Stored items
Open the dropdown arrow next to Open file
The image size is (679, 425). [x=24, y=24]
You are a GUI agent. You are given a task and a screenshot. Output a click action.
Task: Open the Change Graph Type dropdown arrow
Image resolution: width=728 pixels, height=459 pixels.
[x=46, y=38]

| WORK TO BE COMPLETED |
Exactly as they appear above, give the entries again.

| REPLY |
Open the dropdown arrow next to Open file
The image size is (679, 425). [x=24, y=24]
You are a GUI agent. You are given a task and a screenshot. Output a click action.
Task: Open the Change Graph Type dropdown arrow
Image resolution: width=728 pixels, height=459 pixels.
[x=46, y=38]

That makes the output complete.